As explained to you- Math, more precisely accounting.

Anonymous 0 Comments

With documents. Banking is actually a pretty ancient industry. They’ve known how to keep track of assets, capital, interest etc. for a very long time now.

Anonymous 0 Comments

They would convert it to gold coins and keep it in a giant vault in the back yard so they could swim in it.

Anonymous 0 Comments

Had an elderly weird aunt in the family who kept her money in a half dozen or more local banks. She used the bus to go to every bank, every weekday, and had them add in the interest earned onto her passbooks. (yes, she had substantial deposits)

Anonymous 0 Comments

Also people could to a bank and have something called a passbook filled out for them, which would be the equivalent of an account statement for their records

Anonymous 0 Comments

When I started in insurance, we used spreadsheets… Paper spreadsheets. 11×17″ paper with rectangular grid. You put one digit per rectangle and you could construct free form calculations. I did large group underwriting. We would set rates based on the recent experience of the employer.

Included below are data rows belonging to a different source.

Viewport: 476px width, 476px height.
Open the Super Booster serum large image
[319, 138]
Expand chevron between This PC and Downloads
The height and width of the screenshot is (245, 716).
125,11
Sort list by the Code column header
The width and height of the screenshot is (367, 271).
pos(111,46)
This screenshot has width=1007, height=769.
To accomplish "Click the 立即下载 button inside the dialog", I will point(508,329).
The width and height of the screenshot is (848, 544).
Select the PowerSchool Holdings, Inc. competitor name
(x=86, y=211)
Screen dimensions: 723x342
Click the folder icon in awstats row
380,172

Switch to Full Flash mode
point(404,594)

Later, I would see calculation sheets laid out by actuaries and filled in by clerks with calculators to calculate tables of rates and reserve factors. One pricing memo from 1966 which I had occasion to review 20 years later, opined that it would take “65 girl hours” to calculate all the rates for a new form.

ETA: Bonds used to have physical coupons. To collect your semi-annual interest, you had to cut out the coupon and present it to a bank. As a fundraiser for charity, my company used to sell worthless, pre-Revolution Russian paper bonds denominated in rubles with the coupons still attached.

Anonymous 0 Comments

People are talking about doing math with pencil and paper (or with calculators or adding machines) which is a part of it, of course.

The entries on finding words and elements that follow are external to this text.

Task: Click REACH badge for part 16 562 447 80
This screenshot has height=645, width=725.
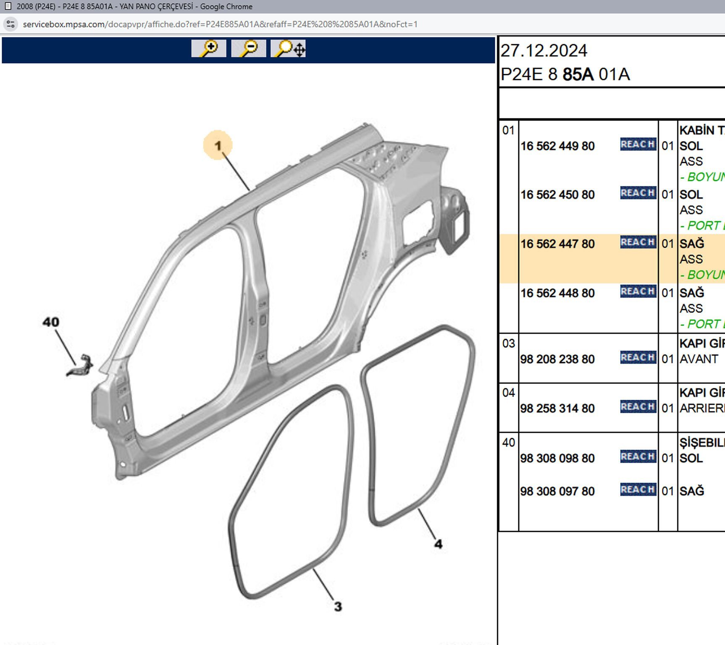Action: coord(638,242)
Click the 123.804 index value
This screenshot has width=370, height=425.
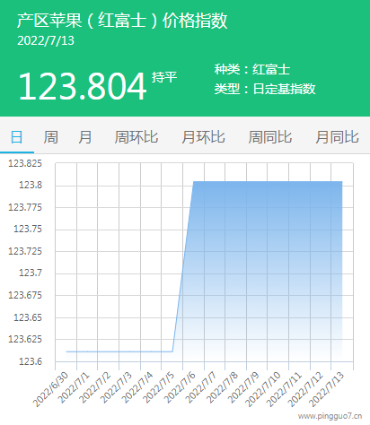83,87
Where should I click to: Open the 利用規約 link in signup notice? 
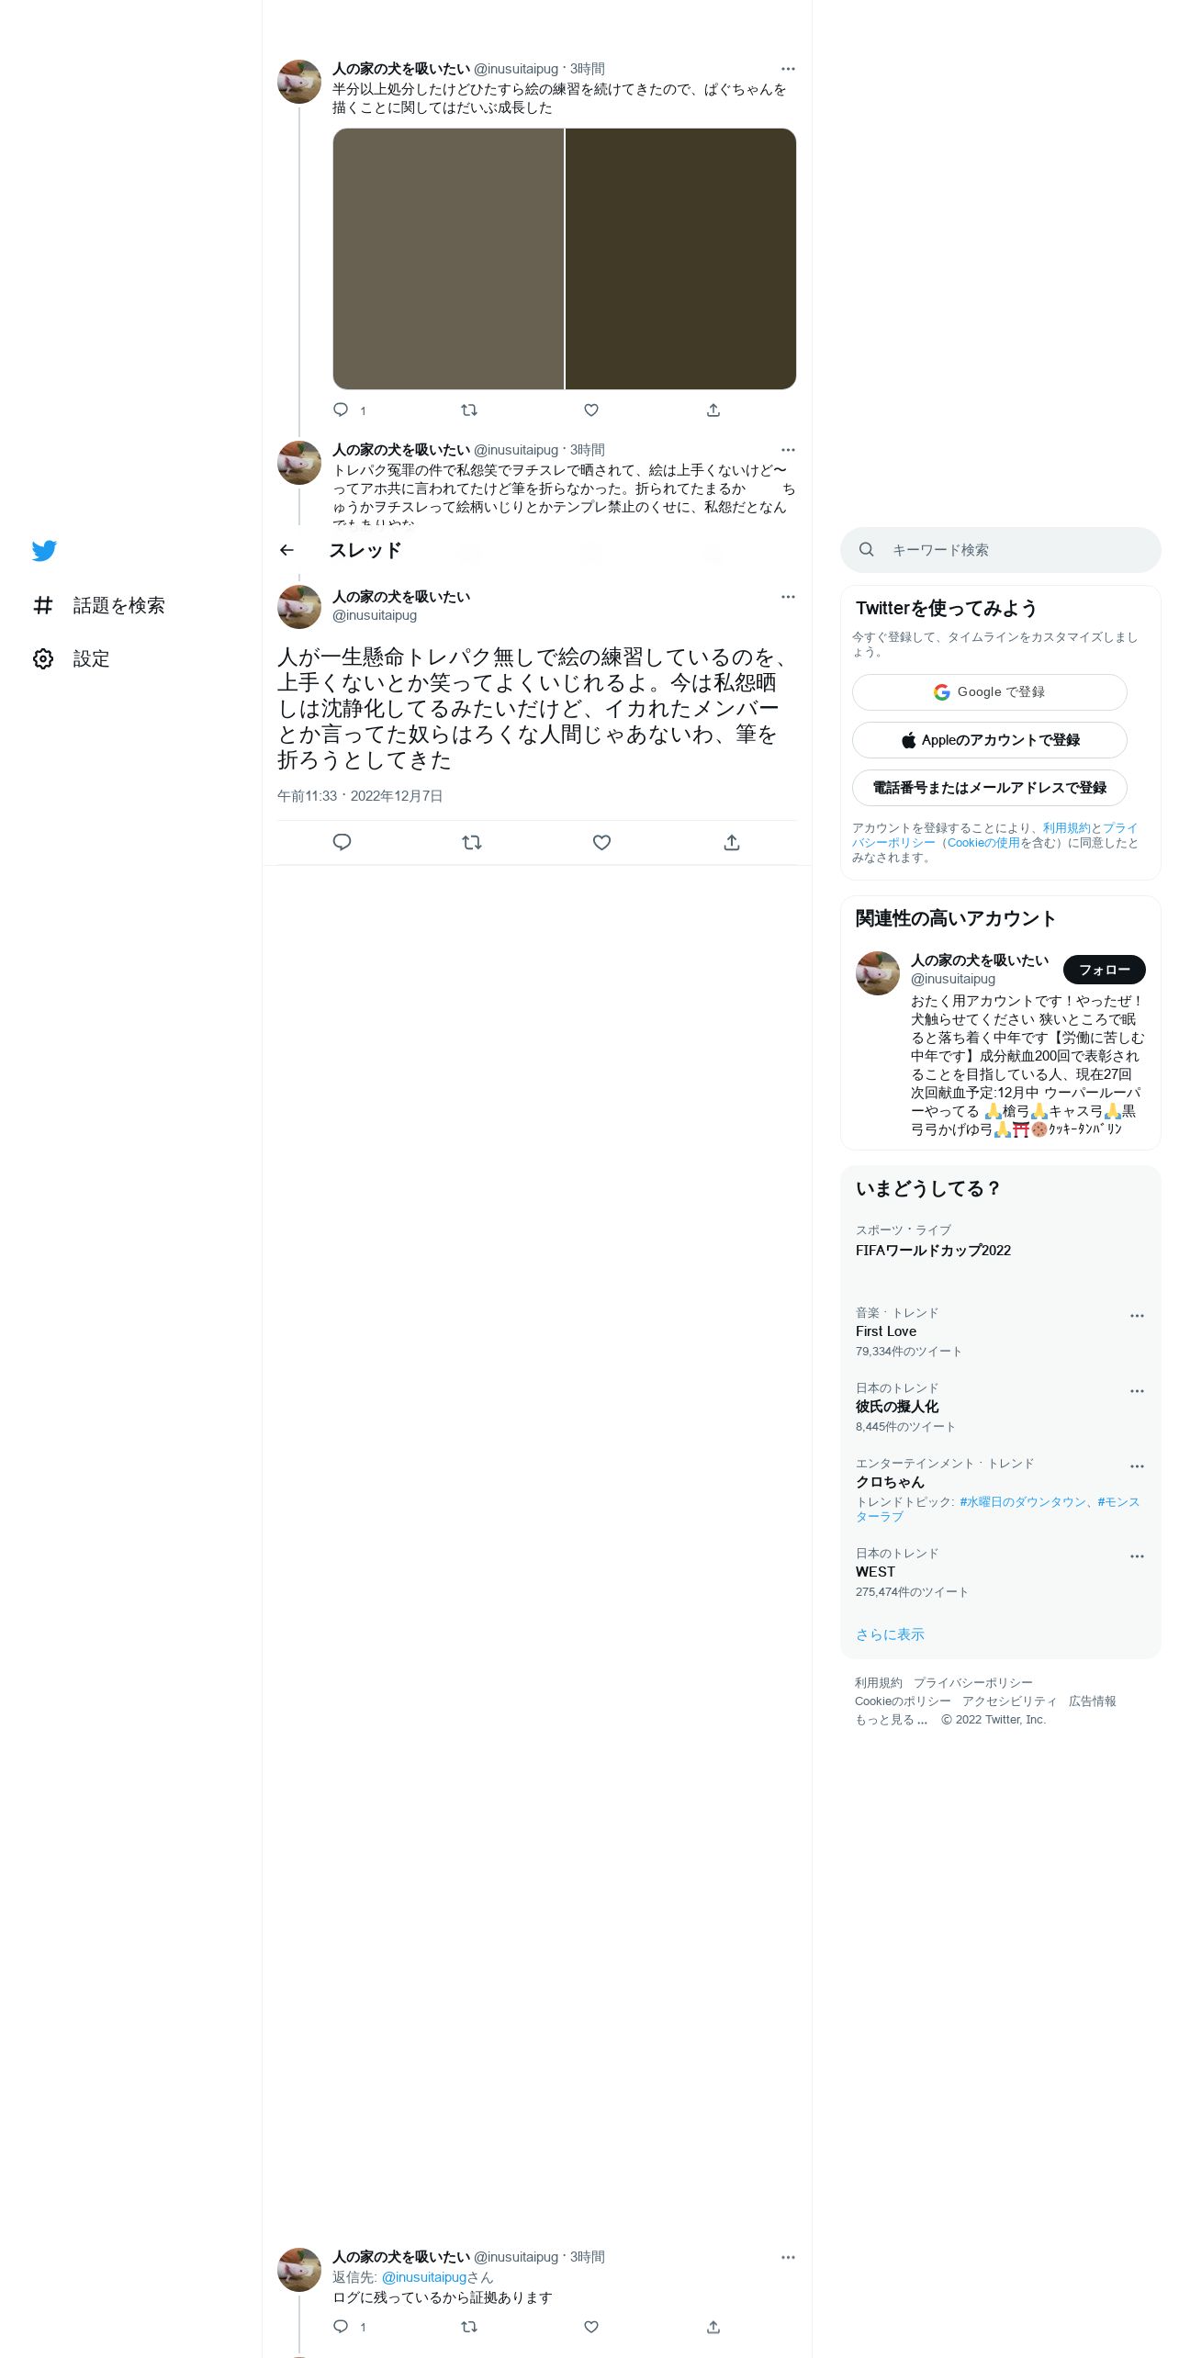coord(1066,828)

But as for things like keeping track of current stock prices, commodity prices, bond and interest rates, those values were published in newspapers at the end of each day. Especially wealthy and well-connected traders would have stock tickers — physical printers connected to telegraph lines that would print out the latest market prices continuously. They would also have men (they were always men back then) calling up brokerages on landline telephones, once those became a thing.

The “Stock ticker” apps and websites are called that because of the ticking sounds the teleprinters made banging out the numbers.

Anonymous 0 Comments

Bookkeepers out the ass. Redundancies on top of redundancies.. kinda like disinformation and flushing a turd to see where it pops out. They didn’t get wealthy by being un-clever.